In some parts of the US, we joke that there’s more than four seasons in a year. The fifth season is usually “construction”, and by and large has to do with road work and basic infrastructure. In Mongolia, especially in UB, the construction season is roughly half the year–when it’s actually warm enough to build. One of the incredible things about living in the capital city was seeing how rapidly it changed: businesses coming and going with little warning or explanation, rerouting bus lines, instigating Daylight Savings Time and then revoking the time change a year later, and so on. To be fair, some of these changes definitely caught us by surprise by virtue of us being foreigners and therefore out of the loop more than the average resident. However, I’ve never seen rapid change in construction anywhere else like I have witnessed in Mongolia. We would leave UB for part of the summer between academic years and come back to a new skyline. (And no, this is not hyperbole.)
Construction, safe to say, is a sizable industry in Mongolia.

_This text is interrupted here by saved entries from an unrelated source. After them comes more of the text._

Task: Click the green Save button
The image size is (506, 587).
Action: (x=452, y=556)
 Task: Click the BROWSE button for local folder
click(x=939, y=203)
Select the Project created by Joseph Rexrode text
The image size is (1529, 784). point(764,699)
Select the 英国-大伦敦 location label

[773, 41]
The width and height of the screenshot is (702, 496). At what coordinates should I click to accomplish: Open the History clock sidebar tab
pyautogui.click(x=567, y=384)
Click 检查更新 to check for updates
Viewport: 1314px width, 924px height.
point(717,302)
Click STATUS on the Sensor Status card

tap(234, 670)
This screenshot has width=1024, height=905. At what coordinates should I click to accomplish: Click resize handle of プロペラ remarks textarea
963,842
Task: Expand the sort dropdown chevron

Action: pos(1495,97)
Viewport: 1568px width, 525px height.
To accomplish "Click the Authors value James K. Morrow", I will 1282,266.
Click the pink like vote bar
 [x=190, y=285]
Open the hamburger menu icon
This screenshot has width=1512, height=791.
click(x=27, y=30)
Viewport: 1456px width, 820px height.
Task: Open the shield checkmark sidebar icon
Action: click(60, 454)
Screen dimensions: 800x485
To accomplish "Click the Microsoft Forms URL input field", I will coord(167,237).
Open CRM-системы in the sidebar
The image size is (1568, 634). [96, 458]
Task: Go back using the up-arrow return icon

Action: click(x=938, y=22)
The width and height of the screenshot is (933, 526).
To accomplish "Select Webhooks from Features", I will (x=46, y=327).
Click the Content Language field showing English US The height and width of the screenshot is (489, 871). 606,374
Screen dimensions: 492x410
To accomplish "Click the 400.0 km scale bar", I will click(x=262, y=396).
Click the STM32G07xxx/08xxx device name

Over half of the materials used in construction are produced locally, with the remaining materials purchased mostly from China. There is a high demand for residential buildings in the capital especially as roughly half of the country’s population lives in UB. Beyond residential construction, the industry provides commercial buildings, power facilities (solar, wind, etc.), and industrial buildings. Transportation needs such as railway maintenance and road maintenance also fall under the scope of this industry. Due to tourism, service and hospitality facilities such as hotels, restaurants, resorts, and recreational facilities also need to be built and maintained. Construction companies have shared ownership between private companies and the Mongolian government.